== What you need to do ==
Only the lines in the entries below from the line with "Task: Open calendar" to the line with "The height and", both included, belong in the answer, transcribed exactly and without pictures.

(Stored data entries)
>>>>>
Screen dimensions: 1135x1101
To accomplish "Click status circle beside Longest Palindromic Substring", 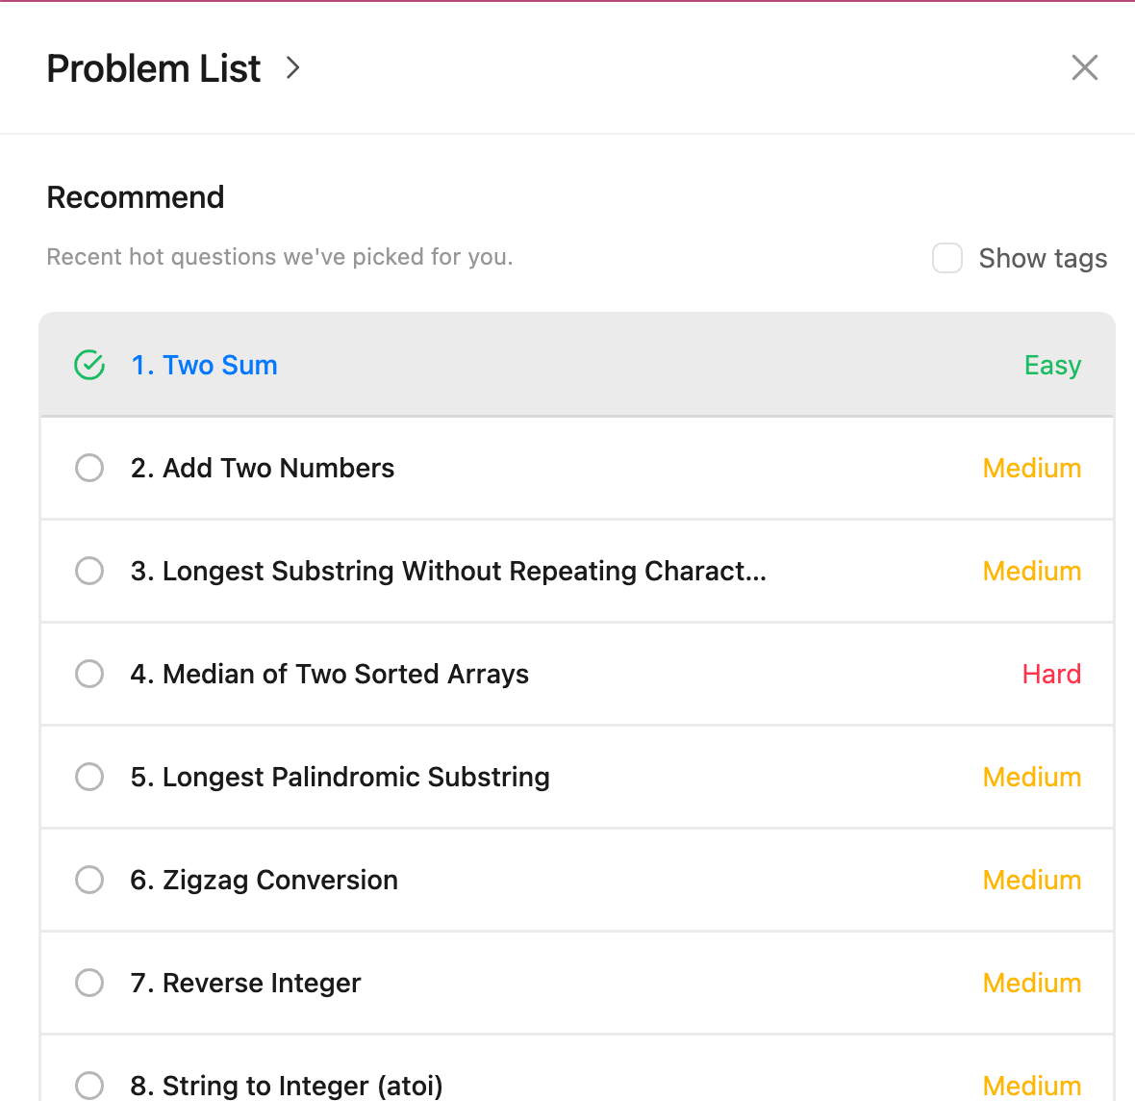I will [x=89, y=778].
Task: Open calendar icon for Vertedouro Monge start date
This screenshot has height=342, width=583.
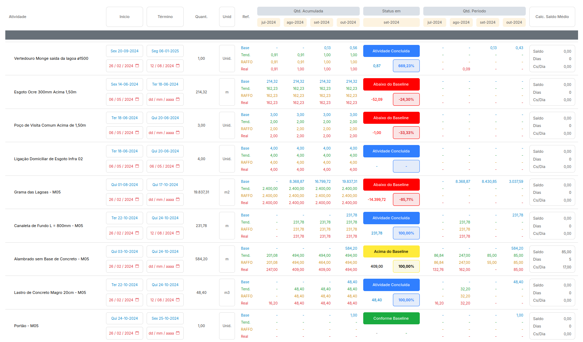Action: [x=137, y=66]
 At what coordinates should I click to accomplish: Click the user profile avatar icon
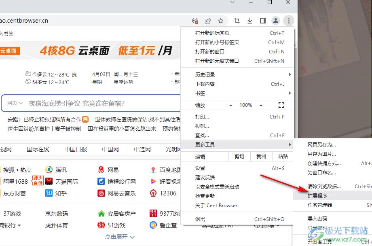pos(275,21)
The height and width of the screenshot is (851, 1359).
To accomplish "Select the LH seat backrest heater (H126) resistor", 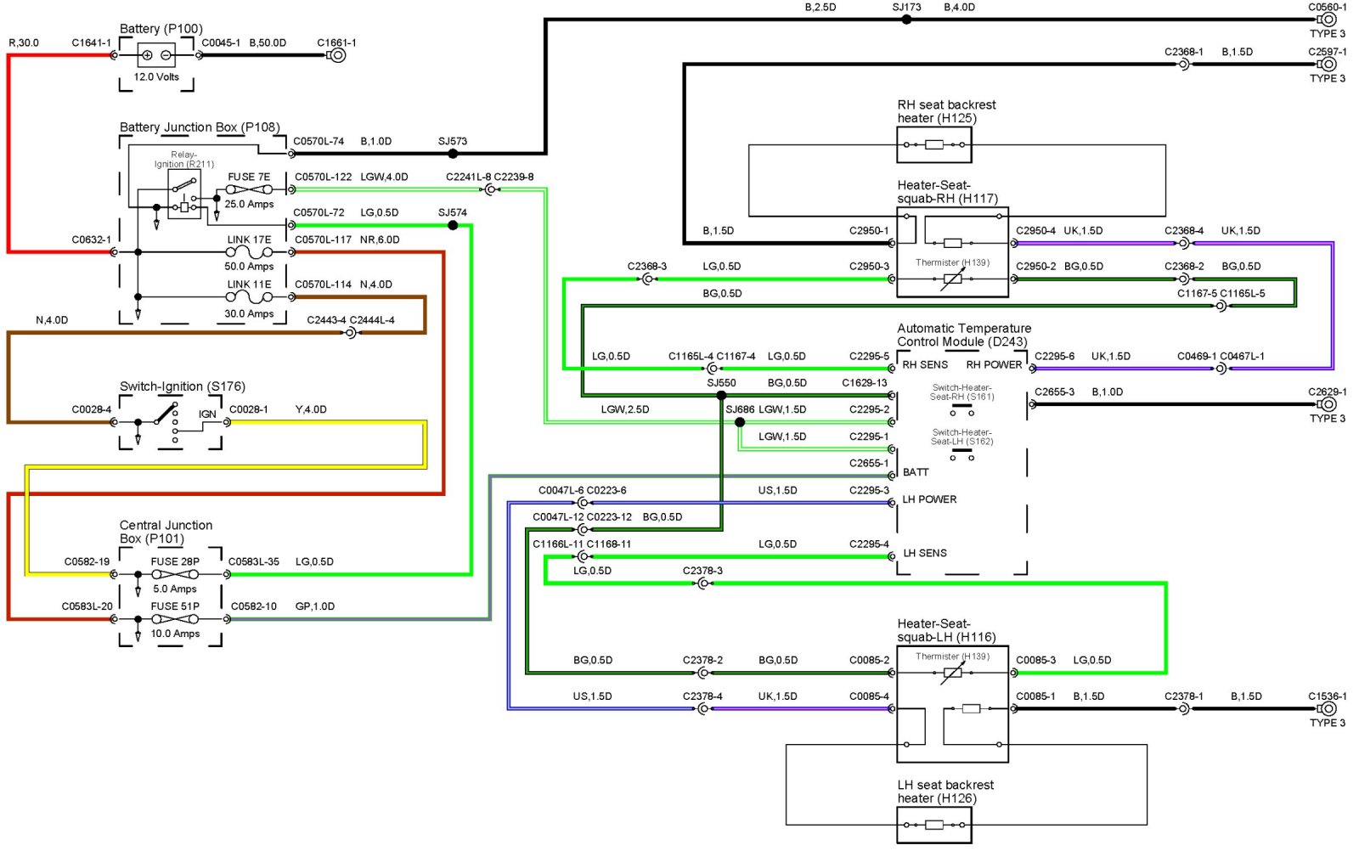I will coord(934,825).
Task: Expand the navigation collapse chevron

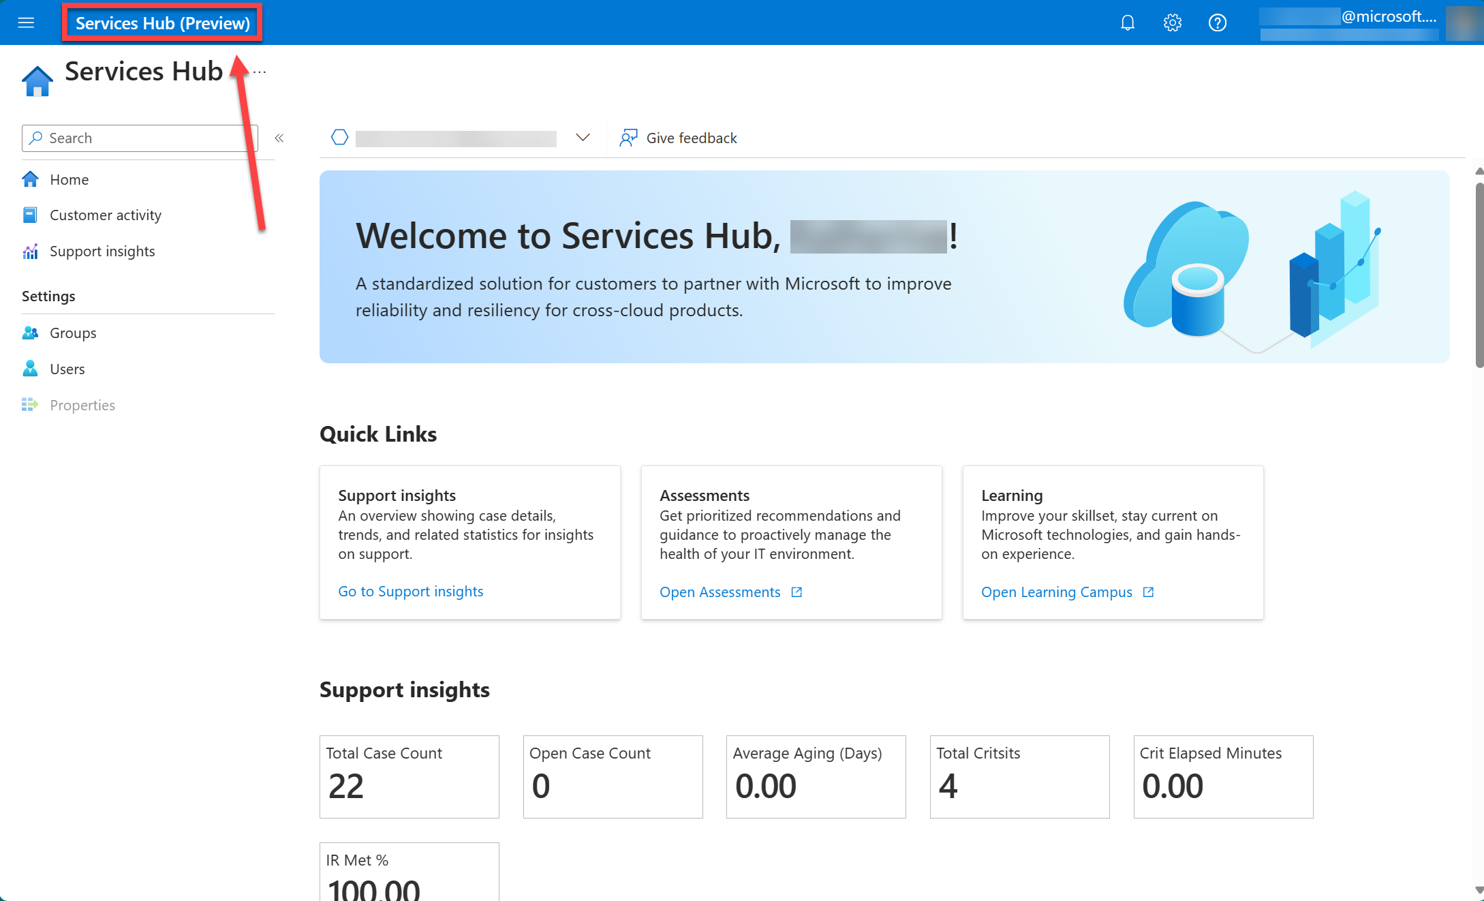Action: tap(279, 137)
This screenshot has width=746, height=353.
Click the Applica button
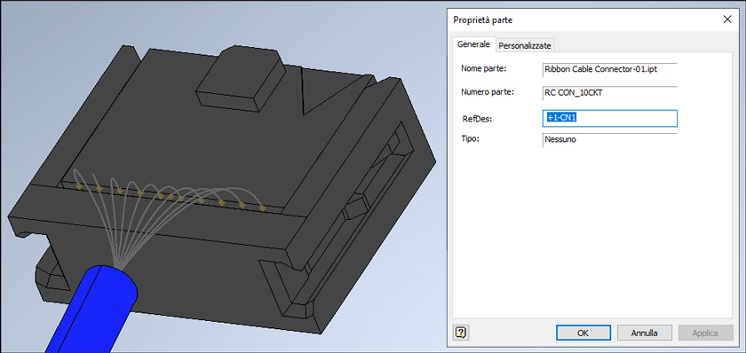(705, 333)
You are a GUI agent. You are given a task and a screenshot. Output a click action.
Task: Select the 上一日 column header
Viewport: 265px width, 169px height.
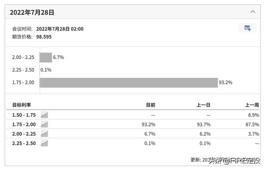(x=203, y=105)
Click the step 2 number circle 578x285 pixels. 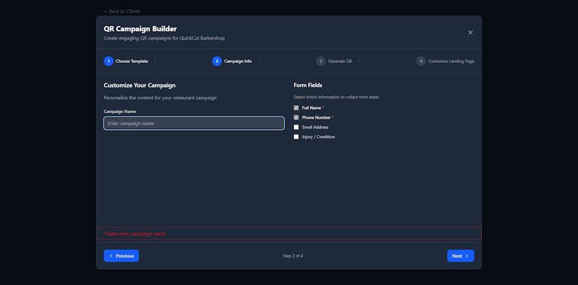coord(217,61)
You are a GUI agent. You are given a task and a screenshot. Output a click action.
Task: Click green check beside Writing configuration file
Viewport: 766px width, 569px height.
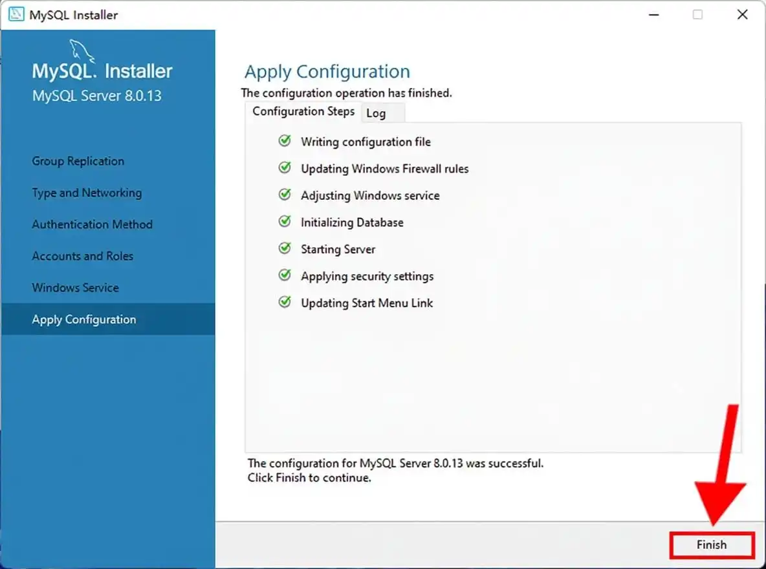point(285,141)
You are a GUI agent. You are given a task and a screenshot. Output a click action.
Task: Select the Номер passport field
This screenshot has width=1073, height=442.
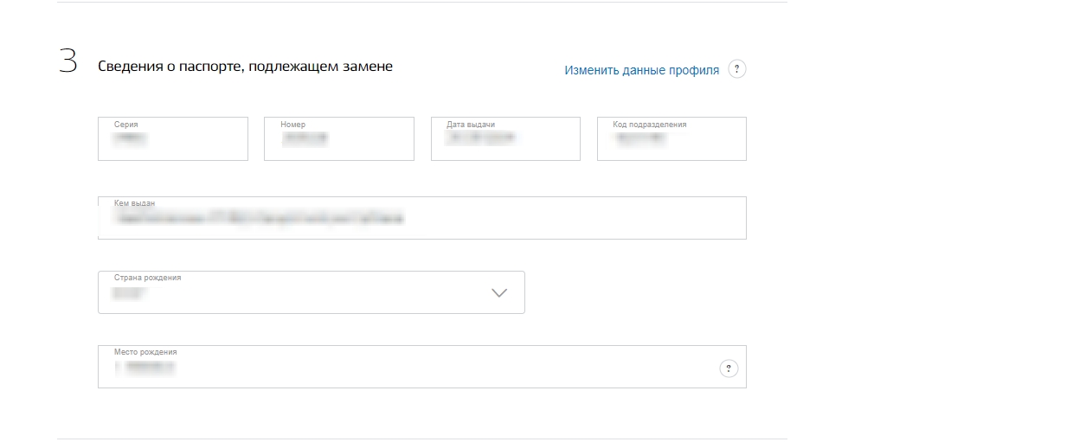tap(339, 138)
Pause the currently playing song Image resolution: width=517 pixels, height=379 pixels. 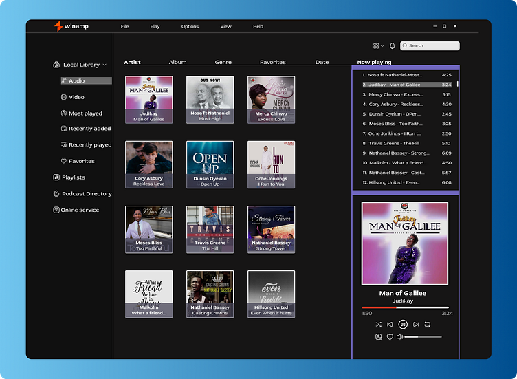click(x=404, y=324)
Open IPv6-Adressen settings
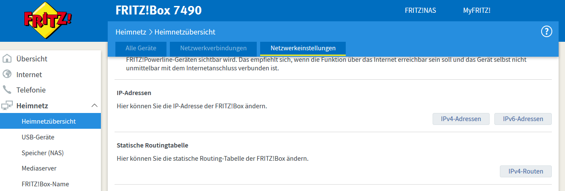This screenshot has width=565, height=191. pos(523,119)
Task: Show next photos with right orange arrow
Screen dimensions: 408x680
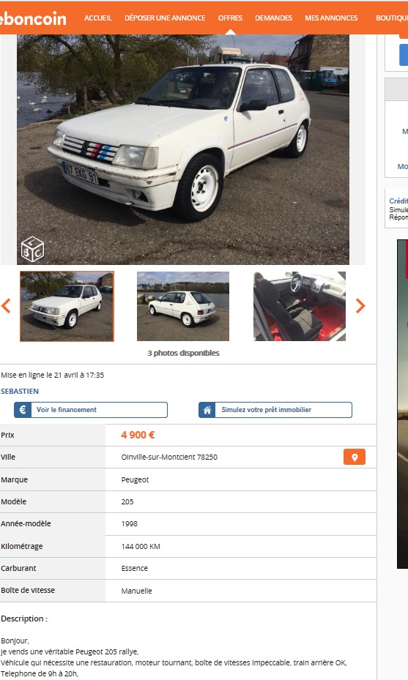Action: pyautogui.click(x=360, y=306)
<<<<<
== Answer box ==
Task: Open calendar icon for Vertedouro Monge start date
This screenshot has height=342, width=583.
Action: [x=137, y=66]
 At what coordinates should I click to accomplish: Click the user profile avatar icon
pos(275,21)
The height and width of the screenshot is (851, 1359).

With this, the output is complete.